Castañeda grew up in a dysfunctional family, where his father was rarely around, and his mother was homeless. He saw many of his high school friends dying in gang violence, so he saw military service as a safe haven.

“I came to the recruiter, begging him to help me get out of all these problems,” Castañeda said. “The military was the first place where I actually found freedom. It was the first place where I was healthy, where I had my secured three meals a day, where I had a safe place to sleep for eight hours.”

Castañeda added that the military “gave me a reason to live. The military saved my life.”

Something similar happened to Ly, who is the daughter of Cambodian refugees. Ly grew up in Los Angeles County, where many in her family were gang members. She said she even considered joining a gang to fit in. During high school, after her older brother had joined the Marines, she decided it was a route she wanted to pursue.

Her parents opposed her decision, and after reaching a deal with them, she joined the Marines reserves.

“Joining the Marines was a way to escape all the gang violence surrounding me,” Ly said. “I also thought it was the honorable thing to do to serve my country.”

For Lewis, military service was also a way to escape from his family life, but his experience was completely different. He came from “a loving, church-going family.” His parents were stable, he was the youngest of his siblings, so he was living in an, apparently, perfect world. Even though his family was African-American, living in a period of segregation, his family faced no major discrimination, he said.

“I needed a change,” he said. “But I never imagined what a change I was about to experience when I joined the Marines. “White Marines called me everything imaginable except for my God-given name. I was humiliated all the time.”

The three veterans shared their experiences with the public in Changing Faces: Diversity and the Veteran Experience, a public conversation presented by Cal Humanities on Wednesday, June 11th, at the San Diego Public Library Central Auditorium.

The panel discussion was moderated by UCSD Spanish and Chicano Literature Professor and Vietnam veteran Jorge Mariscal.

The event was part of War Comes Home, a statewide initiative of Cal Humanities about veterans returning to California. The public conversation in San Diego is one of five events across California this summer designed to explore different facets of the veteran experience, according to organizers.

These conversations will kick-off a statewide reading this fall of Vietnam veteran and best-selling novelist Karl Marlantes’ book about the experience of war and coming home, What It Is Like to Go to Wa r, as well as programs at hundreds of libraries and schools throughout the state.

Just like the three veterans in the panel saw military service as a way to escape their family life, after their service they found higher education to be the right path towards a better future.

Castañeda completed his undergraduate work at UC San Diego in Urban Studies and Planning, a master’s degree in Education from Stanford University, and a Master of City Planning from the Massachusetts Institute of Technology. He’s currently completing his doctorate in Medical Sociology at the University of California, San Francisco.

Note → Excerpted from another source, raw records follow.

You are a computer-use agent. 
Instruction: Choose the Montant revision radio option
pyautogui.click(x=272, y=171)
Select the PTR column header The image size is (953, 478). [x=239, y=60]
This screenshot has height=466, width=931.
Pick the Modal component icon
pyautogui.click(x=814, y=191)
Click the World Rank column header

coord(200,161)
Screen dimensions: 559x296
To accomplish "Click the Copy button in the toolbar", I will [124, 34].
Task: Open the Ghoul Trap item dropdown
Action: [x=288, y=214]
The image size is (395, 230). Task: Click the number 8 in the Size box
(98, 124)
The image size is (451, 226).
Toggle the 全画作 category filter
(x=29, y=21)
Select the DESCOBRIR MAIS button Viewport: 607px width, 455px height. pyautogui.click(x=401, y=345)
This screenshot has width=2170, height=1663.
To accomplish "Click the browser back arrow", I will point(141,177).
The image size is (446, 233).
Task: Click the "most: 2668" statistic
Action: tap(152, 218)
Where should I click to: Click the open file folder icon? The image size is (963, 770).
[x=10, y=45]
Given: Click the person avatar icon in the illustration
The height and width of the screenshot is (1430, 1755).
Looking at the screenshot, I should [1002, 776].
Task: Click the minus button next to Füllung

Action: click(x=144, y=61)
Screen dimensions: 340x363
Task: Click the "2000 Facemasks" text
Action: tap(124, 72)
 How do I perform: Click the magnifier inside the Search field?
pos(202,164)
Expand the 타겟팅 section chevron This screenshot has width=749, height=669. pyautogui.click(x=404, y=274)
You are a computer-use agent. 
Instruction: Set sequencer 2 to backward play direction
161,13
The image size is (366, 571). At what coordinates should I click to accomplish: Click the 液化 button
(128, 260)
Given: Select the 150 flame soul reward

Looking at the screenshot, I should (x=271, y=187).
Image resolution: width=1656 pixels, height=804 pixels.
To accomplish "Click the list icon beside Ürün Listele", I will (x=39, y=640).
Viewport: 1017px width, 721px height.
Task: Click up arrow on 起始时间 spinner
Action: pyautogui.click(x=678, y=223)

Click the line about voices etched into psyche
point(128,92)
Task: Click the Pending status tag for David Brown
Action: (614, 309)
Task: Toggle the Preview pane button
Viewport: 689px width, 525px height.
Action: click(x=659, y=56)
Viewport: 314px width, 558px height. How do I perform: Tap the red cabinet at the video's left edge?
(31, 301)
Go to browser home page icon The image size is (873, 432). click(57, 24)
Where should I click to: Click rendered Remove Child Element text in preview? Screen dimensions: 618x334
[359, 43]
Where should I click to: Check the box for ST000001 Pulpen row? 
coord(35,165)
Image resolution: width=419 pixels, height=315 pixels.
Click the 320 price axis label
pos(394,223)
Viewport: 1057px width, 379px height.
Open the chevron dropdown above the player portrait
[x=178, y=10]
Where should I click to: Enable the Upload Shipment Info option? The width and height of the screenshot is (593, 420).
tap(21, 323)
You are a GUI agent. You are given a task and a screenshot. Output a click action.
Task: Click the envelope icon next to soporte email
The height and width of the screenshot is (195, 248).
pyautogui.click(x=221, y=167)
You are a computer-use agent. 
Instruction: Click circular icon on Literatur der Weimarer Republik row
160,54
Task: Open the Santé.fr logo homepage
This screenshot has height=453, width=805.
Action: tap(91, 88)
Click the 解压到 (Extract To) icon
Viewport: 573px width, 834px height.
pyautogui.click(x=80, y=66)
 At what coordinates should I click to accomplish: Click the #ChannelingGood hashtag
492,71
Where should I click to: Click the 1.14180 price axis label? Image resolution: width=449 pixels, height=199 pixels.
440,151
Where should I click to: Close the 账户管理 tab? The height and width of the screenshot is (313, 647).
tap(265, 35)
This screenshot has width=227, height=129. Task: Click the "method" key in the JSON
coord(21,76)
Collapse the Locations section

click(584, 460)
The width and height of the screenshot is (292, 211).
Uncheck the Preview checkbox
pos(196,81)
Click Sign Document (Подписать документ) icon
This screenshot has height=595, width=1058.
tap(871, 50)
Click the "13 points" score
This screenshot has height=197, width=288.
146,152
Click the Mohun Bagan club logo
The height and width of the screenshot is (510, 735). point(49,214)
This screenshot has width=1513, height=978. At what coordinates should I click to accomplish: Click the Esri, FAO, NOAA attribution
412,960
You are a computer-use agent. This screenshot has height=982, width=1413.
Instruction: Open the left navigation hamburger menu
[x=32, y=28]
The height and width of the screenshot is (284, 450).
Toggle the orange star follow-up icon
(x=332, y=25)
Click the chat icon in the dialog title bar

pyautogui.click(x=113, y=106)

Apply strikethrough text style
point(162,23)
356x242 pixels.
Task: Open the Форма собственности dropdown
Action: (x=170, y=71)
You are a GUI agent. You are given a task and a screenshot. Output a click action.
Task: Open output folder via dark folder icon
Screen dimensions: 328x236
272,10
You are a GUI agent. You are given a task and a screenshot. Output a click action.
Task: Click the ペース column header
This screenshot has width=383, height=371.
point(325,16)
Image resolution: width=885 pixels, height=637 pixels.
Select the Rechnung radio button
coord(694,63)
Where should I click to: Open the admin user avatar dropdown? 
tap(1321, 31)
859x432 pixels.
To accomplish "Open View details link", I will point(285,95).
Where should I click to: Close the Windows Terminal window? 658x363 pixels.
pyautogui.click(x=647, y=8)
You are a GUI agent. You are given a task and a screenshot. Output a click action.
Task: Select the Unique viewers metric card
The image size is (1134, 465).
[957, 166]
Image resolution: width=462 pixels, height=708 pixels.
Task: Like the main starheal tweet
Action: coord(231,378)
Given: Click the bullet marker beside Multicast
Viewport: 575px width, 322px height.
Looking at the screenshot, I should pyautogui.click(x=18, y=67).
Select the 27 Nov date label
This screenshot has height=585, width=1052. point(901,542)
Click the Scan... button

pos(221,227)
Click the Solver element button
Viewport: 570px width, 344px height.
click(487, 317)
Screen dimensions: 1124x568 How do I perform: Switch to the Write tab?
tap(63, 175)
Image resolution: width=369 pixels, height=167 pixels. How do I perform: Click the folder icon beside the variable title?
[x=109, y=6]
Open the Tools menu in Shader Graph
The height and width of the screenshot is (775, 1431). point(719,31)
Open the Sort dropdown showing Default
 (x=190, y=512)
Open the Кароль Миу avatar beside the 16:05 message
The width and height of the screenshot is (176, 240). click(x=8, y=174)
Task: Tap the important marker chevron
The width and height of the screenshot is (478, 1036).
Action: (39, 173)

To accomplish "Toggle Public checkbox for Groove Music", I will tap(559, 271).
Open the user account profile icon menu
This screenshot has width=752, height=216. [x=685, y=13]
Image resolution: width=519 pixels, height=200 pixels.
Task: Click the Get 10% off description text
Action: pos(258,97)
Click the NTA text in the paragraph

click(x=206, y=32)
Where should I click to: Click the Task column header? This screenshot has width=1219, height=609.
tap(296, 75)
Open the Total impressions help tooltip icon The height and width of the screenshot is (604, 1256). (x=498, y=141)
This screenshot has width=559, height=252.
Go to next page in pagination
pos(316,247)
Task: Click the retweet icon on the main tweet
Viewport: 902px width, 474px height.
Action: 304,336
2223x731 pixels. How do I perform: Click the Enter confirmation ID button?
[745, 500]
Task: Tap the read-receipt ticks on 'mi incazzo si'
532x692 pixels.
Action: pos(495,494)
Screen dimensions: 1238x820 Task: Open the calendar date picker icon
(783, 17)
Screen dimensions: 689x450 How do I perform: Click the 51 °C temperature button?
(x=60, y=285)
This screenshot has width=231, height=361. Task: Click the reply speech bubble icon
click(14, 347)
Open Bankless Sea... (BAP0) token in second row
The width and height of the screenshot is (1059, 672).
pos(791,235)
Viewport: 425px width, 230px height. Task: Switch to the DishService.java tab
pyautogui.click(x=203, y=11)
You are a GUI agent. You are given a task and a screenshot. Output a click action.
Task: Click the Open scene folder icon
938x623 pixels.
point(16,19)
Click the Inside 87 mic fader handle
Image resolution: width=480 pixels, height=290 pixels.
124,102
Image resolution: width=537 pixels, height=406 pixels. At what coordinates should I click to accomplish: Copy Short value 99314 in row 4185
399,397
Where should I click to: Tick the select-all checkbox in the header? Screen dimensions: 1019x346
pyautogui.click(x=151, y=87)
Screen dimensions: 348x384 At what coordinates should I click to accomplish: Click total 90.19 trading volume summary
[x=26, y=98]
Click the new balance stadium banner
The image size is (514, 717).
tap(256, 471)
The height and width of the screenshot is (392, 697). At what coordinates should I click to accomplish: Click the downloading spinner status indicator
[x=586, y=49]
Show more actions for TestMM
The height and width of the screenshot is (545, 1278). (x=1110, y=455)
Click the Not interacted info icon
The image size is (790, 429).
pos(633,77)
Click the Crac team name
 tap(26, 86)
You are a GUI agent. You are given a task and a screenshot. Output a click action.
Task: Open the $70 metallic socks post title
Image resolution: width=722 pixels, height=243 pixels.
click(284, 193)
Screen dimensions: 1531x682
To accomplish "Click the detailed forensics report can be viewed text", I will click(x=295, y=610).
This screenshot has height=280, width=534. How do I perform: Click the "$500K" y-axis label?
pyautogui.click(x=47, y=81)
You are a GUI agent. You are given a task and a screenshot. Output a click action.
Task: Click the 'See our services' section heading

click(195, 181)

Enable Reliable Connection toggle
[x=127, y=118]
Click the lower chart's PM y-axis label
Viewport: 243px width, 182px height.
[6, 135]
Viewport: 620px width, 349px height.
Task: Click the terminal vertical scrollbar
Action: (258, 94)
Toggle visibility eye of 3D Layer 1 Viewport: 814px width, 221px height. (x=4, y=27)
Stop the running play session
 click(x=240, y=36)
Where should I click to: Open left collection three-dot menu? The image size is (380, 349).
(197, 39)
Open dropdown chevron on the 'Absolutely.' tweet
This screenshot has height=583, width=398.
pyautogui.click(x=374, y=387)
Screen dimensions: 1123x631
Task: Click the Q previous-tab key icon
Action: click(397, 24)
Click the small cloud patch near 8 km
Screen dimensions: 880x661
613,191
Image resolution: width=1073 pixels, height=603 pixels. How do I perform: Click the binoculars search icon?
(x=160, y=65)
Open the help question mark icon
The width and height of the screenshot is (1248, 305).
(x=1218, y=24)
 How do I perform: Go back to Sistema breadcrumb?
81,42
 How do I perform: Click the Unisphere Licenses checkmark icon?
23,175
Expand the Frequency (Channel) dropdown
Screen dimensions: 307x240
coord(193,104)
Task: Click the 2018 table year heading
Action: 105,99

Ly completed a bachelor’s degree in sociology from California State University, Fuller-ton, and is now working towards a master’s degree in Urban Planning and Public Administration at the University of Southern California.

Lewis received a bachelor’s degree with majors in chemistry and nursing. After retiring in 2012 from the V.A. San Diego Healthcare System where he worked as a registered nurse, he began work on a Ph.D. in music.